Let's eliminate some confusion. Film holders are easy: there are a lot of used plastic Lisco and Fidelity 4x5 holders out there, they work fine. Toyo holders are a little bit more precisely made, but hard to find used, and much more expensive; functionally there is no difference. You probably want a minimum of three, which since they are double-sided allow six exposures before you need to re-load. Many of us make a point of exposing both sheets in a holder on a single set-up shot if we think it is a good one, so that if something goes wrong during development we have a duplicate negative to work with. I normally take six loaded holders with me when I go out.
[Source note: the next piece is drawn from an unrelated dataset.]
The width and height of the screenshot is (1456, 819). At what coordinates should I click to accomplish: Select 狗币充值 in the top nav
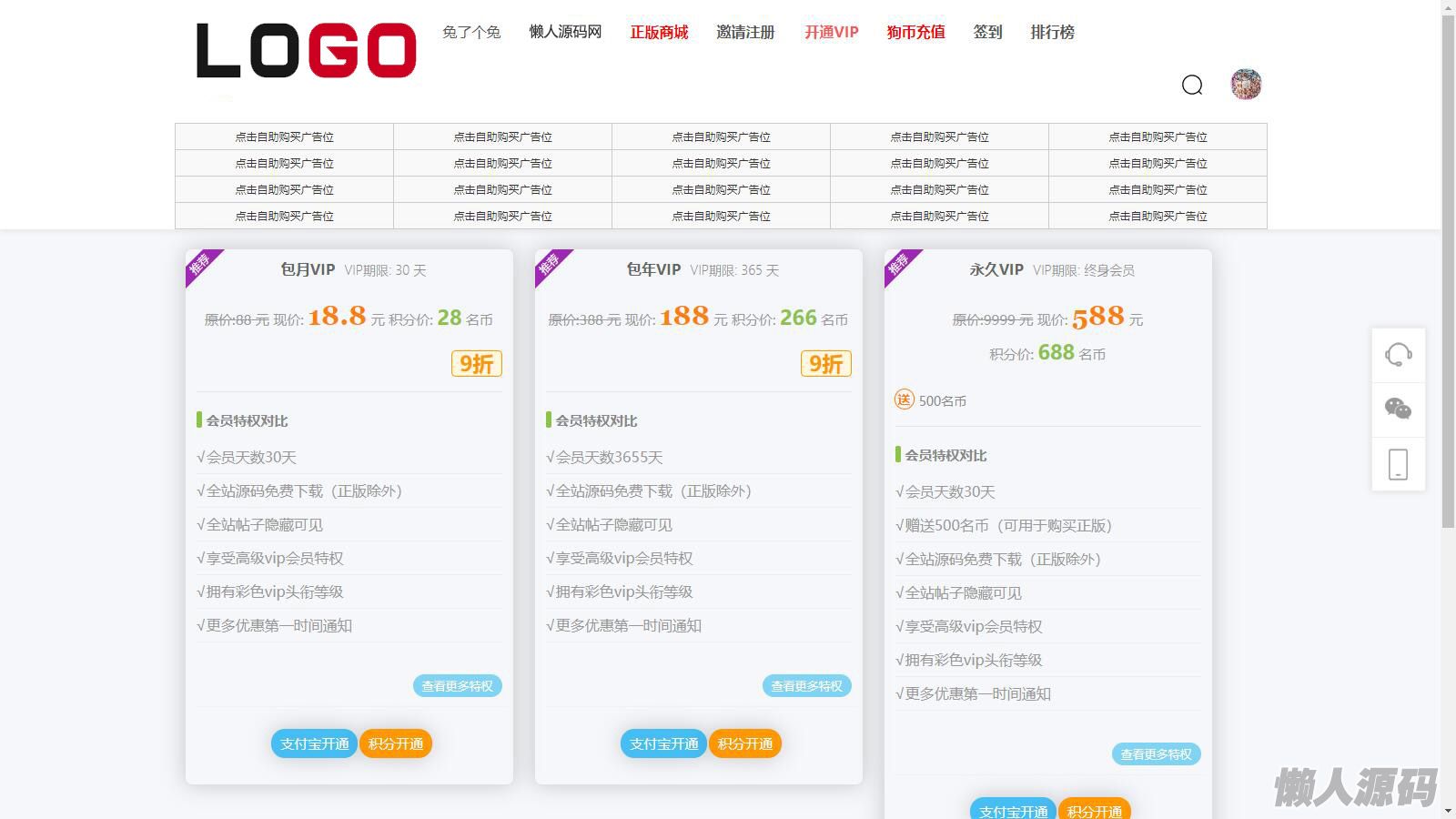pyautogui.click(x=915, y=32)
As for lenses, the standard recommendation for a first lens is something in the 150-180mm range, which is somewhat similar to 45-50mm on a 35mm camera. They will usually be mounted on a Copal 0 or 1 shutter (the number defines the diameter of the shutter mount) and you will need a lens board for your camera with the appropriate 0 or 1 hole. I would recommend any of the relatively modern (say 1960s on up) multi-coated lenses, most of the better-known brands (Schneider, Rodenstock, Nikon, or Fuji) will be more or less the same. (I own 80, 120, 150, 180, 210, and 300mm lenses, and would guesstimate that I use the 150 about 75% of the time. I don't even take the 120 or 180 out of the house any more, but I don't sell them because view camera lenses are basically out-of-production, even the major manufacturers are only manufacturing new lenses with the coverage for digital backs on view cameras, which don't have the image circles one really wants for 4x5 film.)

As Alan Gales posted earlier, you will also need a black t-shirt or cloth, some way to determine exposure (a hand-held light meter is the most common, but a digital camera or smartphone app may suffice), and unless you are hand-holding (which is quite limiting since most LF exposures are at small apertures, thus longer exposures), a tripod.